Part 5: Matplotlib and Its Ecosystem

Open In Colab Download Notebook

DS-MLOps Python Foundations

Python 3.12+ | Author: Anthony Faustine

Before you begin

This notebook assumes you have completed Parts 1-4 (01-python-core.ipynb, 02-control-flow.ipynb, 03-python-patterns.ipynb, 04-numpy.ipynb). If you have not, start there.

Part 5 covers the two layers of Python’s most established plotting stack: matplotlib, the library almost everything else in the ecosystem is built on, and seaborn, which sits on top of it for statistical graphics. Both work on the same university analytics platform scenario from earlier parts, extended here to student exam results across several courses and two semesters, since a believable visualisation needs more than one number to plot.

Part 6 (06-lets-plot.ipynb) introduces a different way of thinking about plots entirely: the grammar of graphics. Part 7 (07-data-storytelling.ipynb) covers what makes a chart good and applies this project’s own house style to both libraries.

Topic Why it matters
Figure and Axes The object model every matplotlib call eventually goes through
Core chart types Line, scatter, bar, histogram: the four you will use constantly
Multiple Axes Comparing several views of the same data side by side
Saving figures Resolution and format choices that matter for reports and papers
Seaborn One line of statistical graphics, still a matplotlib Axes underneath

Callout markers used throughout this notebook are explained on the book cover page.

By the end of Part 5 you will be able to:

# Skill Covered in
1 Explain the Figure/Axes object model and why it matters Sec. 1
2 Build line, scatter, bar, and histogram charts with the object-oriented API Sec. 2
3 Lay out and compare multiple Axes in one Figure Sec. 3
4 Save a figure at the right resolution and format for its destination Sec. 3
5 Use seaborn for one-line statistical graphics, then keep customising with matplotlib Sec. 4

0. Python’s Plotting Landscape

Picture this: you have just finished cleaning university_analytics.csv. The head looks right, the dtypes are correct, the nulls are gone. Then your manager asks: “What does the score distribution actually look like?” You could print quartiles. You could sort and read through 2,400 rows. Or you could produce one chart that answers the question before the sentence is finished.

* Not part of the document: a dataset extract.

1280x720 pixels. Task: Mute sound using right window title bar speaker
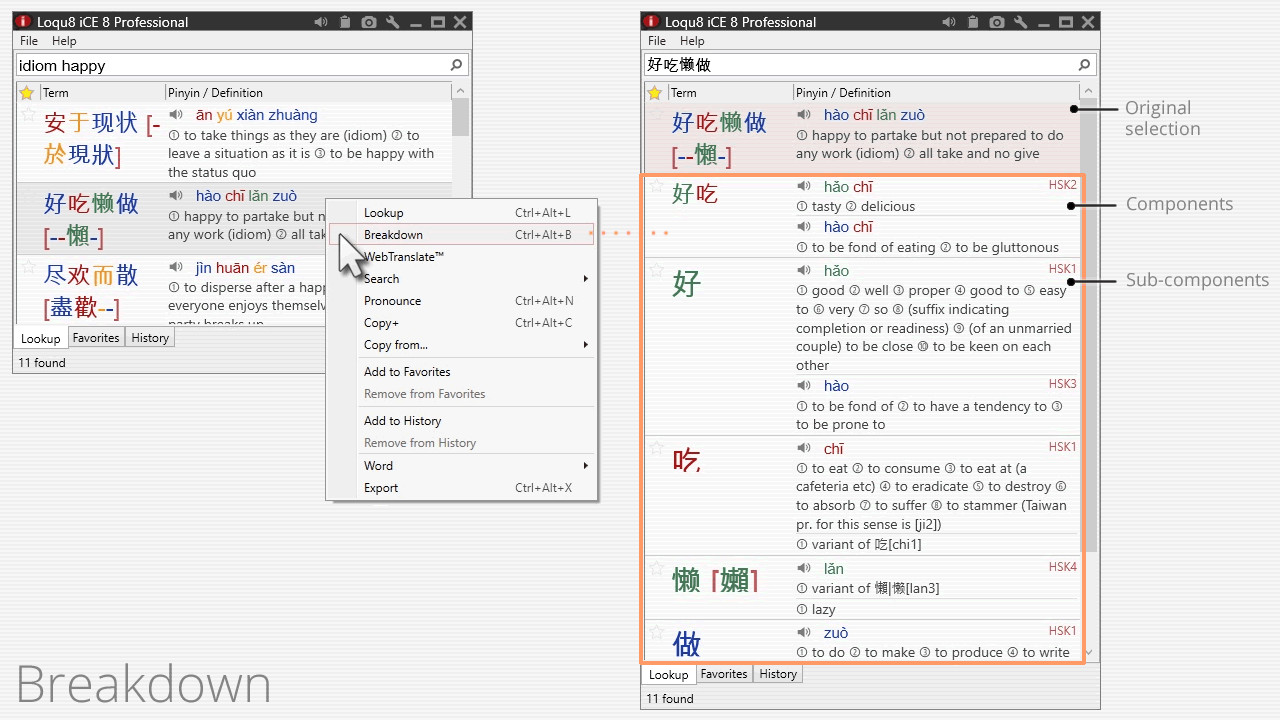click(x=948, y=22)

That chart needs a library. Python has several, and they make different trade-offs:

Library Style Strengths Best for
Matplotlib (matplotlib.org) Imperative (OO API) Total control, publication quality, runs everywhere Custom figures, fine-grained layout, saving to PNG/PDF/SVG
Seaborn (seaborn.pydata.org) High-level on top of Matplotlib Statistical plots in one line, beautiful defaults Distribution plots, pair plots, heatmaps
Lets-Plot (lets-plot.org) Declarative, Grammar of Graphics Expressive, ggplot2-compatible, interactive-ready Layered charts, Part 6 of this book
Plotly (plotly.com/python) Declarative, interactive Hover, zoom, dash integration Dashboards, interactive reports
Bokeh (bokeh.org) Declarative, interactive Streaming, large data Real-time visualisations

This chapter focuses on Matplotlib and Seaborn. Every other library in the list either wraps Matplotlib, exports to it, or assumes you understand it. Matplotlib is the bedrock: learn it once and every other plotting library becomes a set of shortcuts on top of something you already know.

Already in your environment

Both libraries are in pyproject.toml. For a standalone project:

uv add matplotlib seaborn

1. Why Visualise? The Figure and Axes

A table of a thousand exam scores tells you nothing at a glance. A histogram of the same thousand scores tells you the shape of the distribution in about half a second. That is the entire case for visualisation: it trades a small amount of precision for a large amount of immediate understanding, which is exactly what you want before you have decided which question to ask next.

import numpy as np

rng = np.random.default_rng(7)
exam_scores = rng.normal(loc=72, scale=12, size=1000).clip(0, 100)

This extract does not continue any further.